Paris (dpa) – According to an analysis by the OECD, the association of industrialized countries, global growth could contract by more than one percentage point as a result of the war in Ukraine.
In addition, global inflation could rise almost 2.5 percentage points in the first full year after the start of the conflict, the Organization for Economic Co-operation and Development (OECD) said in Paris. The impact of shocks varies from region to region, with European economies in general bearing the brunt, particularly those that share a border with Russia or Ukraine.
Russian energy exports to the EU could fail
A major economic risk is that Russia’s energy exports to the EU could fail entirely. If this resulted in a permanent return to wartime prices, it would add another 1.25 percentage points to inflation in Europe, for a total of more than 3.5 percentage points. In this case, European growth would fall by more than 0.5 percentage points, according to the OECD analysis.

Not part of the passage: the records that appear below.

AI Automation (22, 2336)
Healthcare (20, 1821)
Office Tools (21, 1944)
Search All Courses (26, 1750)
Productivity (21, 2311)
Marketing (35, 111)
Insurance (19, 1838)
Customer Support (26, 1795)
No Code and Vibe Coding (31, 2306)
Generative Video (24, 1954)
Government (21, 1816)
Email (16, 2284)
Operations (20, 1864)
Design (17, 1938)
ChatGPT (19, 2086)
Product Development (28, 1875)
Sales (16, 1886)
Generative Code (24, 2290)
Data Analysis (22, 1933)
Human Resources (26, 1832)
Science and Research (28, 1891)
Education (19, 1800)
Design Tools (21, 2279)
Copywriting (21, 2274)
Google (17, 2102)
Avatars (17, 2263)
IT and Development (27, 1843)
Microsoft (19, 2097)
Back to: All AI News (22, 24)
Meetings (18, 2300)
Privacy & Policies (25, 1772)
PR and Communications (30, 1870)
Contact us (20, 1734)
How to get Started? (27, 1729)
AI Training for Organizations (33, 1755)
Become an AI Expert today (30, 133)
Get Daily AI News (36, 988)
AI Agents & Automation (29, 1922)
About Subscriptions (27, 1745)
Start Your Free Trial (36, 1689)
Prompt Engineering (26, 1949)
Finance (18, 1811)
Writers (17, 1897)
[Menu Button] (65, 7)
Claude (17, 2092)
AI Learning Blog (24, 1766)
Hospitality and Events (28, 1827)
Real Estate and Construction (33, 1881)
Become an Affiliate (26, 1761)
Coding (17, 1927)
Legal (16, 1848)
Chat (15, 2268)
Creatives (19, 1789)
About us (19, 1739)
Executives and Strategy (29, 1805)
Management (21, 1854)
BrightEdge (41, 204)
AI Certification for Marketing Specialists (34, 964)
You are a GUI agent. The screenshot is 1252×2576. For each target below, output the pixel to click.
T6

As another consequence of the war, in addition to the acute danger of economic crises in some countries, there is also that of humanitarian catastrophes with a sharp increase in poverty and hunger, explained the OECD. Halting wheat exports from Russia and Ukraine will cause bottlenecks in many emerging and developing countries. Due to the interruption in fertilizer production, there is a risk that the interruptions will last longer because the supply of agar will come under pressure in the coming years. Many countries in the Middle East depend on wheat from Russia and Ukraine for about 75 percent.

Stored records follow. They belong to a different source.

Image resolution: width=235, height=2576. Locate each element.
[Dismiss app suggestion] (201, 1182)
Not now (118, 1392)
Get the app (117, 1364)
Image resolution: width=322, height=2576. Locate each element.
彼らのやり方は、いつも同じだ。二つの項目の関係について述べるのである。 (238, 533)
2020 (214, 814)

Refugees: EU support to key host countries
One challenge is coping with the flow of refugees from Ukraine. In the first year, hosting three million refugees could generate direct costs of at least 0.25 percent of gross domestic product (GDP) in the EU, and even much more in large host countries. Although the initial costs are manageable for the EU as a whole, they are difficult for individual neighboring countries to afford. Therefore, the OECD advised EU support to the most important host countries.
The OECD named a possible fragmentation of payment systems and changes in the monetary composition of foreign exchange reserves as long-term consequences. SWIFT’s exclusion of Russian banks could accelerate the development of alternatives. This would reduce the efficiency gains of a single global system and potentially reduce the dominant role of the US dollar in financial markets and international payments.